── INPUT MATERIAL ──
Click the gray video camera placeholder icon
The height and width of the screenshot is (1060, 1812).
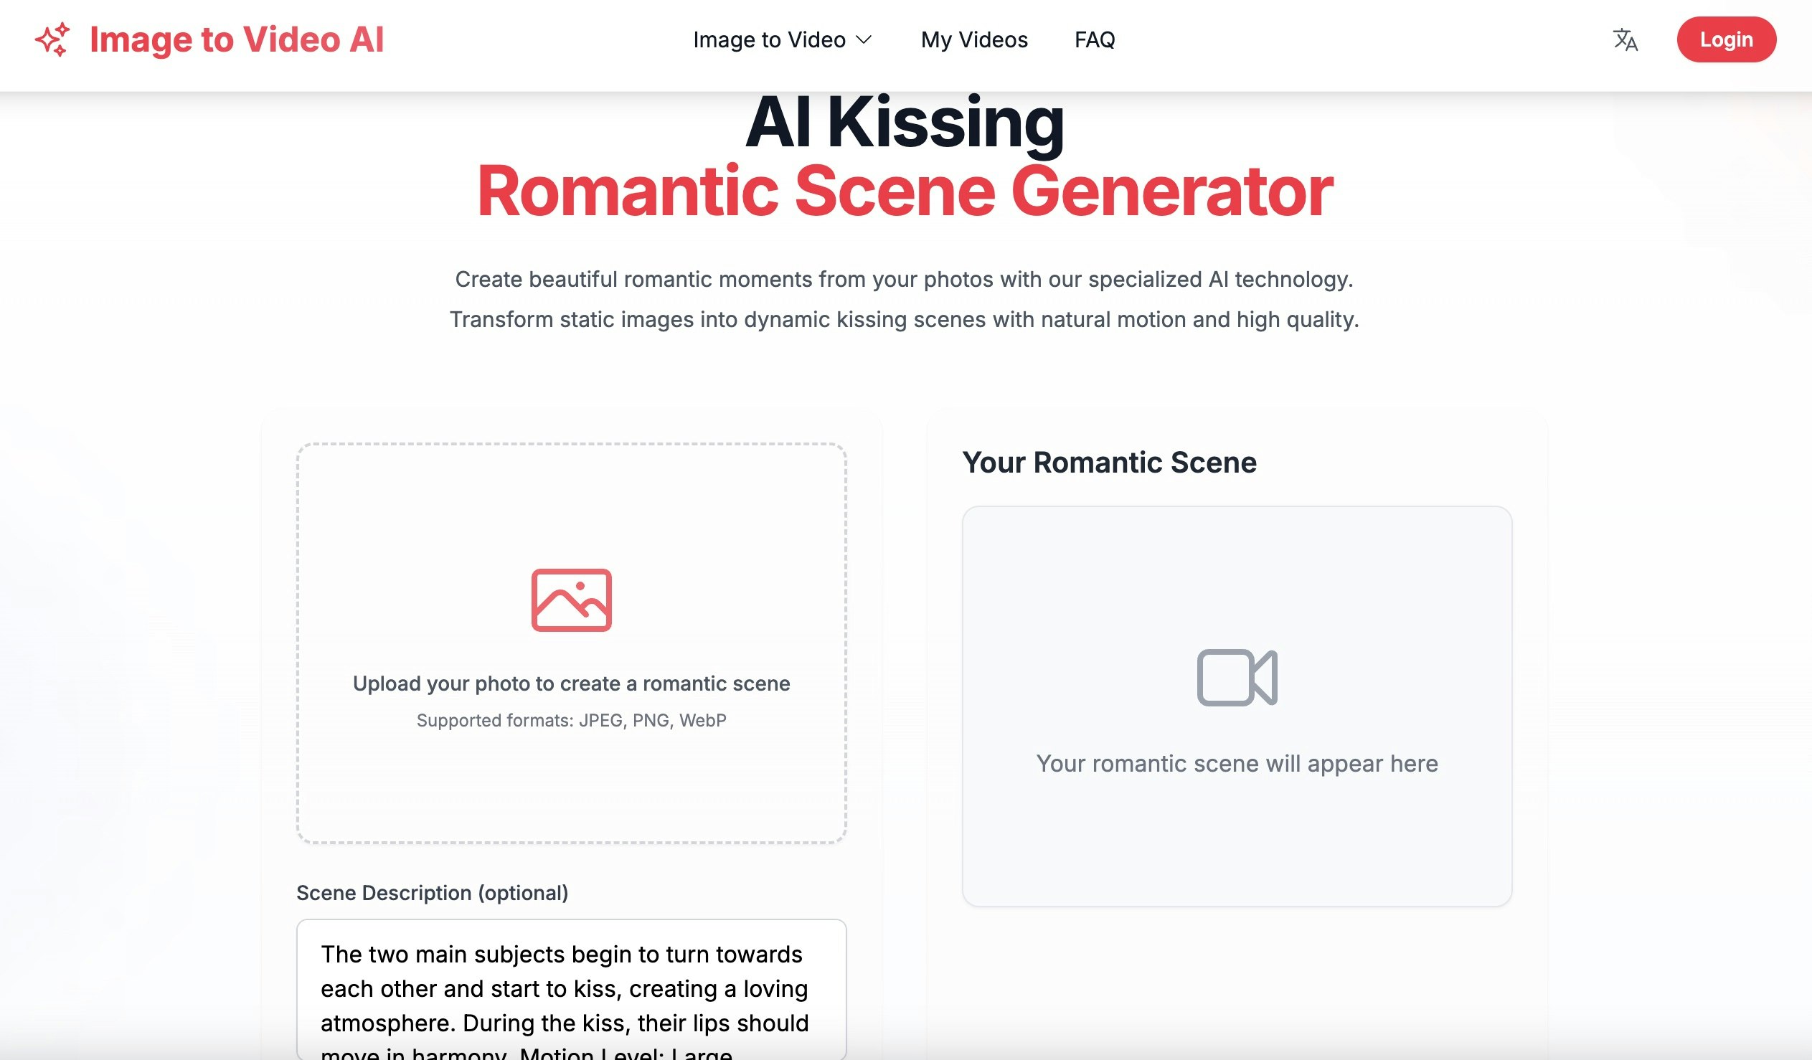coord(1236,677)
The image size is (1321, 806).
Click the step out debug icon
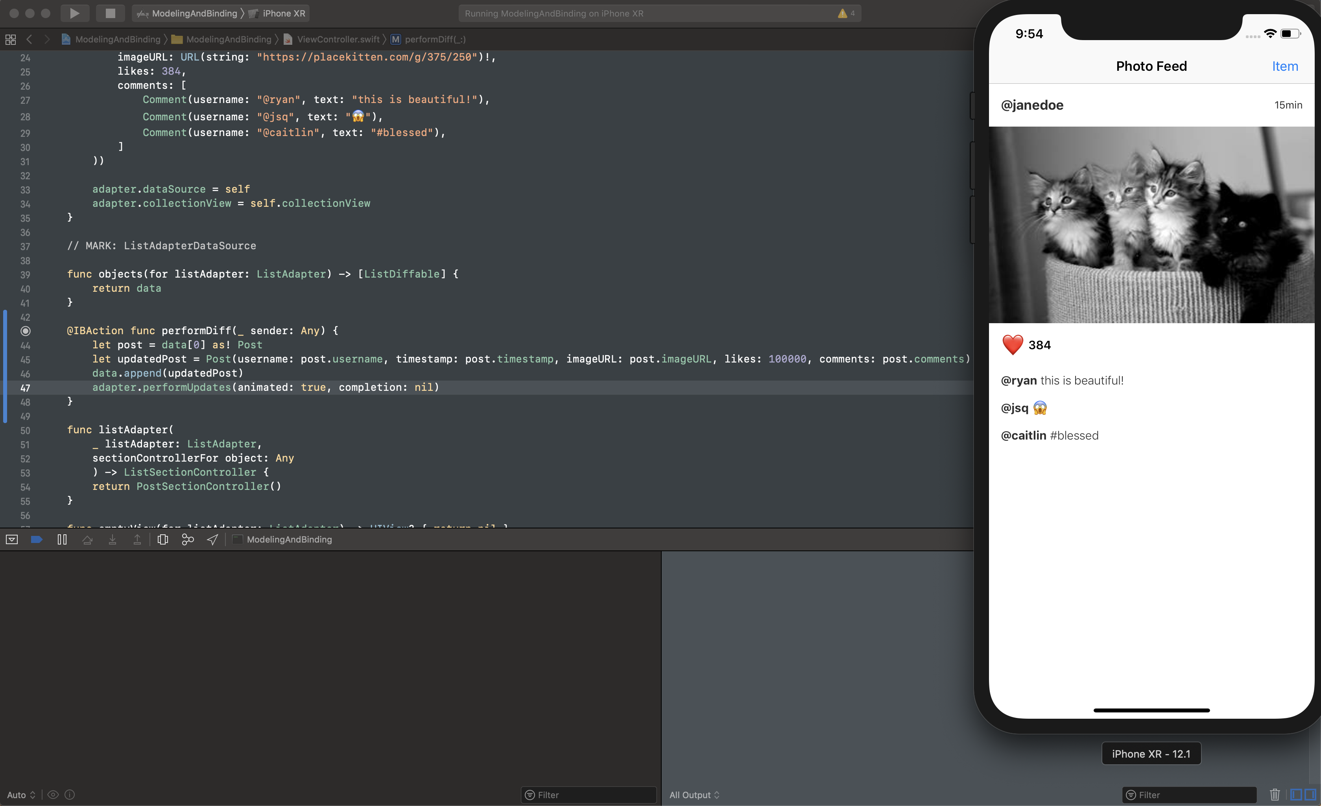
───
**WORK REQUEST**
Word for word, retype the lines from the one that contains "The image size is (1321, 806)." through the final line of the data, both ends included, excluding pictures.

**WRITTEN ANSWER**
The image size is (1321, 806).
Click the step out debug icon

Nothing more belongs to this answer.